MCP uses semantic embeddings to understand intent, so you don't need to know exact resource kinds or field names.
Query Flow
For questions about resource state (e.g., "what's the status of my databases"):
- Discovery: Semantic search finds relevant resources in Qdrant
- Fetch: Current status is fetched from Kubernetes API
- Response: AI synthesizes the answer with fresh data
This ensures status information is always current, not potentially stale from a sync lag.

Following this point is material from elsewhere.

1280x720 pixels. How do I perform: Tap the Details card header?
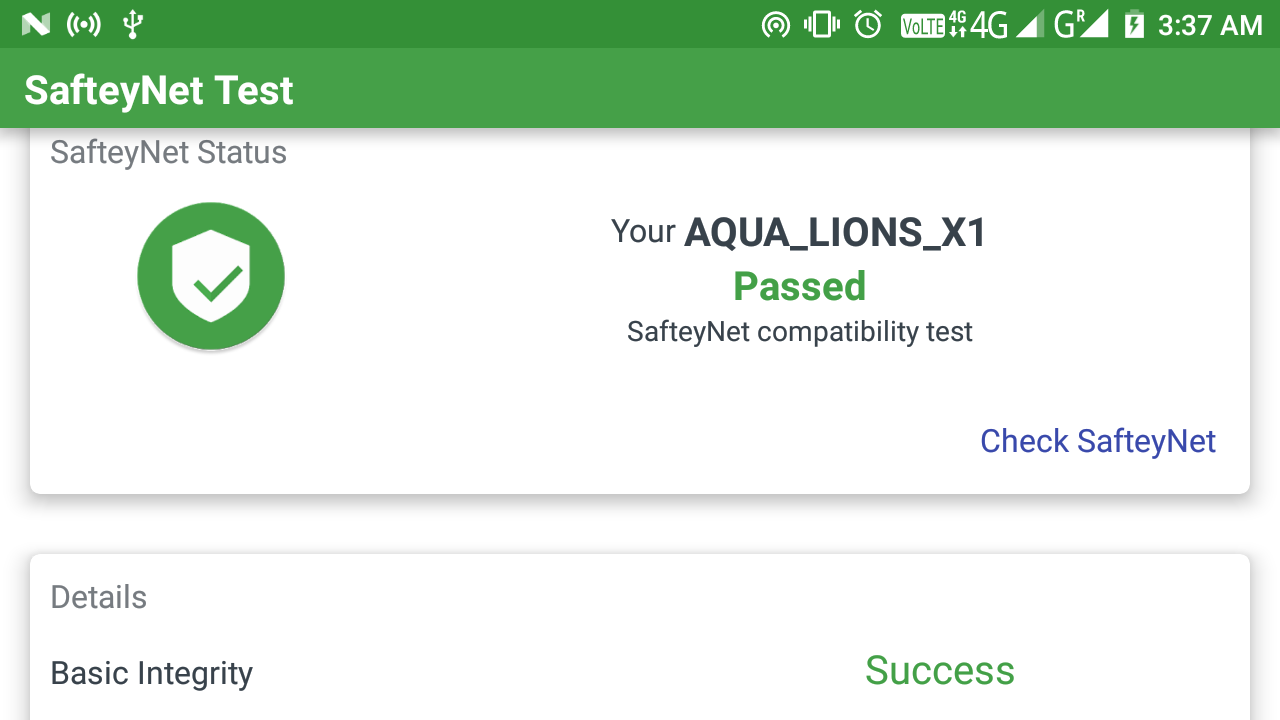click(99, 597)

Example: Full Configuration
apiVersion: dot-ai.devopstoolkit.live/v1alpha1
kind: ResourceSyncConfig
metadata:
name: production-sync
namespace: dot-ai
spec:
# MCP endpoint for resource sync (full URL)

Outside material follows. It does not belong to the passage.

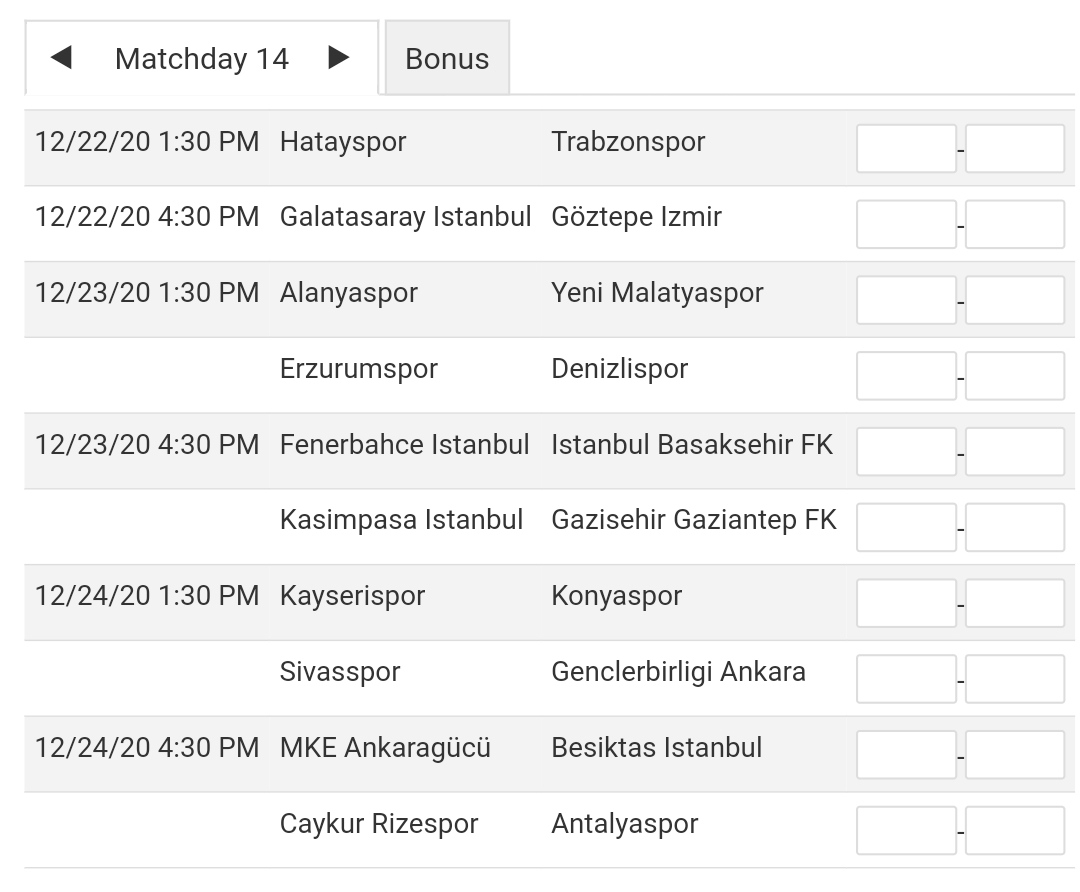Open the Bonus tab
1080x892 pixels.
tap(447, 59)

mcpEndpoint: http://dot-ai.dot-ai.svc.cluster.local:3456/api/v1/resources/sync
# Required: authentication for MCP
mcpAuthSecretRef:
name: mcp-credentials
key: api-key
# Batch changes for 10 seconds before syncing
debounceWindowSeconds: 10
# Full resync every hour to catch any missed events
resyncIntervalMinutes: 60
Troubleshooting
Watcher Not Starting
Check the Ready condition:
kubectl get resourcesyncconfig default-sync -o jsonpath='{.status.conditions}'
Common issues:
- Invalid
mcpEndpointURL - MCP service not reachable
- Missing RBAC permissions
No Resources Being Synced
Check the status:
kubectl get resourcesyncconfig default-sync -o jsonpath='{.status.watchedResourceTypes}'
If zero, check controller logs:
kubectl logs -l app.kubernetes.io/name=dot-ai-controller -n dot-ai --tail=50
Sync Errors
Check the syncErrors status field and controller logs for details:
kubectl get resourcesyncconfig default-sync -o jsonpath='{.status.syncErrors}'
Cleanup
Delete the ResourceSyncConfig to stop syncing:
kubectl delete resourcesyncconfig default-sync
This stops the watchers but does not delete synced data from MCP/Qdrant.